Sukhova G K, Schönbeck U, Rabkin E, Schoen F J, Poole A R, Billinghurst R C, Libby P
Vascular Medicine and Atherosclerosis Unit, Cardiovascular Division, Department of Medicine, Brigham and Women's Hospital, Harvard Medical School, Boston, MA, USA.
Circulation. 1999 May 18;99(19):2503-9. doi: 10.1161/01.cir.99.19.2503.
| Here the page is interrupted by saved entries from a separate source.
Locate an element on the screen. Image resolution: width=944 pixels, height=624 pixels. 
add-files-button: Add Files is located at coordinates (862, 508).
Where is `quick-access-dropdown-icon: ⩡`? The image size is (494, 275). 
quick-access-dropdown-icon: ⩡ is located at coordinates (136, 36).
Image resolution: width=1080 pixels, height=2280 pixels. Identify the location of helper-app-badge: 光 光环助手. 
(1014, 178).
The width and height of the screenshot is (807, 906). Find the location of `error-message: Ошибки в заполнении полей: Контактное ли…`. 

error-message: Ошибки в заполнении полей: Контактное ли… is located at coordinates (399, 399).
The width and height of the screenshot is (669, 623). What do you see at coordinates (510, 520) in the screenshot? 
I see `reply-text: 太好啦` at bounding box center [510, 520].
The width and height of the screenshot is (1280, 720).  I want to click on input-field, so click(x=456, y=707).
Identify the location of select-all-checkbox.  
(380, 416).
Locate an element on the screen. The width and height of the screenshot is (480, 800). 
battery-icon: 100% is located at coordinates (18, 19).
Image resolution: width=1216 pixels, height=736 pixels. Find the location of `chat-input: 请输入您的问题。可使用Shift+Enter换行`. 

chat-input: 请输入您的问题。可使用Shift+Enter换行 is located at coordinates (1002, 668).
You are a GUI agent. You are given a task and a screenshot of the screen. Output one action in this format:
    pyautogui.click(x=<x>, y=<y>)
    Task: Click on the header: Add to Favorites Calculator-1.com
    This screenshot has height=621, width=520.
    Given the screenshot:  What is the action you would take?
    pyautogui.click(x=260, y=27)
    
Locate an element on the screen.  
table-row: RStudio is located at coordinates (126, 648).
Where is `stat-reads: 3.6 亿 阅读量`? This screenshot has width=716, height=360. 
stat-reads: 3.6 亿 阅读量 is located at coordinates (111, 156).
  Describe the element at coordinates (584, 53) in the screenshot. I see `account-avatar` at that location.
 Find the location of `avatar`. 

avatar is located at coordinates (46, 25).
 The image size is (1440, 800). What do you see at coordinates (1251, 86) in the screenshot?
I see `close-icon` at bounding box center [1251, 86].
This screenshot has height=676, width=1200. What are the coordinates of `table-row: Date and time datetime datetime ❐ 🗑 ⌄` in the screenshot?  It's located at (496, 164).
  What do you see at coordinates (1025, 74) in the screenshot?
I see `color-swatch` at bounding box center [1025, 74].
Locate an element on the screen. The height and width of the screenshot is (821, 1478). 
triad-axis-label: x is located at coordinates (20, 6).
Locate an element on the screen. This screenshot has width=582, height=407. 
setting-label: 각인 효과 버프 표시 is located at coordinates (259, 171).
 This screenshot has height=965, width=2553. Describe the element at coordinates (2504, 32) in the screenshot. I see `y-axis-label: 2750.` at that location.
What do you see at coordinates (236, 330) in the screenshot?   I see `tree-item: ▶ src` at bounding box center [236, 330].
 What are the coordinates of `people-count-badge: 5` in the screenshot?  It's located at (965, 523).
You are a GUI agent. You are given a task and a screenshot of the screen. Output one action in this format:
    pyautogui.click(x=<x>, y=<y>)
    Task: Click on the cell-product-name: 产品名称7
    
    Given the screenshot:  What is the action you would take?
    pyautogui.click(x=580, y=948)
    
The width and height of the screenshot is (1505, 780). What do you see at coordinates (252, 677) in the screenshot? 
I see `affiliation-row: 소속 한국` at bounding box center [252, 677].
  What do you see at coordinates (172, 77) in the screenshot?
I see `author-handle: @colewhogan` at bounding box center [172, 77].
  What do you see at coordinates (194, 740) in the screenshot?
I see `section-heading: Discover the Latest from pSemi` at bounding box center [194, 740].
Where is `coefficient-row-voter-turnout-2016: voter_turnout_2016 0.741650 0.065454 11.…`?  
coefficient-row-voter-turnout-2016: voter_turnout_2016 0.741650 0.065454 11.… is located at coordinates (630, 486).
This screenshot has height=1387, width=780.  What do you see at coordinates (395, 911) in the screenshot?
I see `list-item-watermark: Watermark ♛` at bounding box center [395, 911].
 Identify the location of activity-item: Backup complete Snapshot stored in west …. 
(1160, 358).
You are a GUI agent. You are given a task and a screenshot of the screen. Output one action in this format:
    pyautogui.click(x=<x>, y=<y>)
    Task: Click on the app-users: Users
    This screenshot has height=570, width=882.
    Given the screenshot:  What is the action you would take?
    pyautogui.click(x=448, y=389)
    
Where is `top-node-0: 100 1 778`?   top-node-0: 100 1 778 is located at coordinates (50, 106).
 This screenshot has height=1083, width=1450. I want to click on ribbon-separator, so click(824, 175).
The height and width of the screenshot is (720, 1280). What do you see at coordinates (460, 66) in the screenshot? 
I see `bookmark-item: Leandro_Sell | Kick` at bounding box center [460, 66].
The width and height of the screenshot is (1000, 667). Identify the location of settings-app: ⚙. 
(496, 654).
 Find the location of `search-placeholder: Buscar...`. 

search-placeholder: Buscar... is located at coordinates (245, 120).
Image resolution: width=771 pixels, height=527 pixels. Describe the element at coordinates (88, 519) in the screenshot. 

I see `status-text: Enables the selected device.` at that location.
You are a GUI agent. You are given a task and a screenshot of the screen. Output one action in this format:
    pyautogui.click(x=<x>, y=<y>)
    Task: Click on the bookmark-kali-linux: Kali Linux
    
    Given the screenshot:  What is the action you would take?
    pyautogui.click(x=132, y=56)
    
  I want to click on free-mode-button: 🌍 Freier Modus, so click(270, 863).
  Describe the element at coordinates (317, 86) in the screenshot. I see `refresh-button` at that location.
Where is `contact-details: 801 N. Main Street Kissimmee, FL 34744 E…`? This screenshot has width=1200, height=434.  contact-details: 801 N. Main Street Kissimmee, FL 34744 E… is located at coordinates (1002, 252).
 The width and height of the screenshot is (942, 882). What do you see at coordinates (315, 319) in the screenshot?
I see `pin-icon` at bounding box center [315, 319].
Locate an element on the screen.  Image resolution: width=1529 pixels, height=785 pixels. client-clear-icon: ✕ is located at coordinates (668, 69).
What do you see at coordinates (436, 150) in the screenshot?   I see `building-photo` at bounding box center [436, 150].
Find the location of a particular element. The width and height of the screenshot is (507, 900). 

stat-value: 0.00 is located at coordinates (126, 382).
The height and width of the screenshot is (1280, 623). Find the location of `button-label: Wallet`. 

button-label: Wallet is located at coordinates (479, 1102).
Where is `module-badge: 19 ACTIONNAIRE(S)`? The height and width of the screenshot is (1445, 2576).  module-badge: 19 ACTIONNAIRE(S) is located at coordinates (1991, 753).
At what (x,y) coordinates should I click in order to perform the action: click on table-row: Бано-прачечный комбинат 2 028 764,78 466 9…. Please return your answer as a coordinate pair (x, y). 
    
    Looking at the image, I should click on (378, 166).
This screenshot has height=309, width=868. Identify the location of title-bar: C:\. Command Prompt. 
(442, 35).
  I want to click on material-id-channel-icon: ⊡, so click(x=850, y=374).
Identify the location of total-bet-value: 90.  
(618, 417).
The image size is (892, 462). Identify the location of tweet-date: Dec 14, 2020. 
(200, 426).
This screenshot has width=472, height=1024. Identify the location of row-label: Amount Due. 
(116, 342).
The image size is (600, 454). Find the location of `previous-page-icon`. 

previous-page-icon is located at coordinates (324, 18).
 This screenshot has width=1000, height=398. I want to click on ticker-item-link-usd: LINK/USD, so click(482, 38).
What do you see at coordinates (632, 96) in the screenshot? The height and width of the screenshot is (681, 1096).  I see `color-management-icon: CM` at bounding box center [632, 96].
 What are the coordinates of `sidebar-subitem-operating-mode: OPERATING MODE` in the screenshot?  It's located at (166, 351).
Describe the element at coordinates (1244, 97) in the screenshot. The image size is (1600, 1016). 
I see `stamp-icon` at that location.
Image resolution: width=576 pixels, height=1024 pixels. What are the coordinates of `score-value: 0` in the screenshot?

Several recent studies attempted to classify plaques as those prone to cause clinical manifestations (vulnerable, atheromatous plaques) or those less frequently associated with acute thrombotic complication (stable, fibrous plaques). Defining the cellular and molecular mechanisms that underlie these morphological features remains a challenge. Because interstitial forms of collagen determine the biomechanical strength of the atherosclerotic lesion, this study investigated expression of the collagen-degrading matrix metalloproteinase (MMP) interstitial collagenase-3 (MMP-13) and the previously studied MMP-1 in human atheroma and used a novel technique to test the hypothesis that collagenolysis in atheromatous lesions exceeds that in fibrous human atherosclerotic lesions.
Human carotid atherosclerotic plaques, similar in size, were separated by conventional morphological characteristics into fibrous (n=10) and atheromatous (n=10) lesions. Immunohistochemical and Western blot analysis demonstrated increased levels of MMP-1 and MMP-13 in atheromatous versus fibrous plaques. In addition, collagenase-cleaved type I collagen, demonstrated by a novel cleavage-specific antibody, colocalized with MMP-1- and MMP-13-positive macrophages. Macrophages, rather than endothelial or smooth muscle cells, expressed MMP-13 and MMP-1 on stimulation in vitro. Furthermore, Western blot analysis demonstrated loss of interstitial collagen type I and increased collagenolysis in atheromatous versus fibrous lesions. Finally, atheromatous plaques contained higher levels of proinflammatory cytokines, activators of MMPs.
This report demonstrates that atheromatous rather than fibrous plaques might be prone to rupture due to increased collagenolysis associated with macrophages, probably mediated by the interstitial collagenases MMP-1 and MMP-13.
最近的几项研究试图将斑块分类为易于引起临床表现的斑块(易损性粥样斑块)或较少与急性血栓并发症相关的斑块(稳定性纤维斑块)。确定这些形态特征背后的细胞和分子机制仍然是一项挑战。由于间质形式的胶原蛋白决定了动脉粥样硬化病变的生物力学强度,本研究调查了人类动脉粥样硬化斑块中胶原蛋白降解基质金属蛋白酶(MMP)间质胶原酶-3(MMP-13)以及先前研究的MMP-1的表达,并使用一种新技术来检验以下假设:粥样硬化病变中的胶原溶解超过人类纤维性动脉粥样硬化病变中的胶原溶解。
将大小相似的人类颈动脉粥样硬化斑块根据传统形态特征分为纤维性病变(n = 10)和粥样性病变(n = 10)。免疫组织化学和蛋白质印迹分析表明,与纤维斑块相比,粥样斑块中MMP-1和MMP-13的水平升高。此外,一种新型的切割特异性抗体显示,胶原酶切割的I型胶原与MMP-1和MMP-13阳性巨噬细胞共定位。巨噬细胞而非内皮细胞或平滑肌细胞在体外刺激时表达MMP-13和MMP-1。此外,蛋白质印迹分析表明,与纤维性病变相比,粥样性病变中I型间质胶原减少,胶原溶解增加。最后,粥样斑块中促炎细胞因子(MMP的激活剂)水平更高。
本报告表明,由于与巨噬细胞相关的胶原溶解增加,可能由间质胶原酶MMP-1和MMP-13介导,粥样斑块而非纤维斑块可能更容易破裂。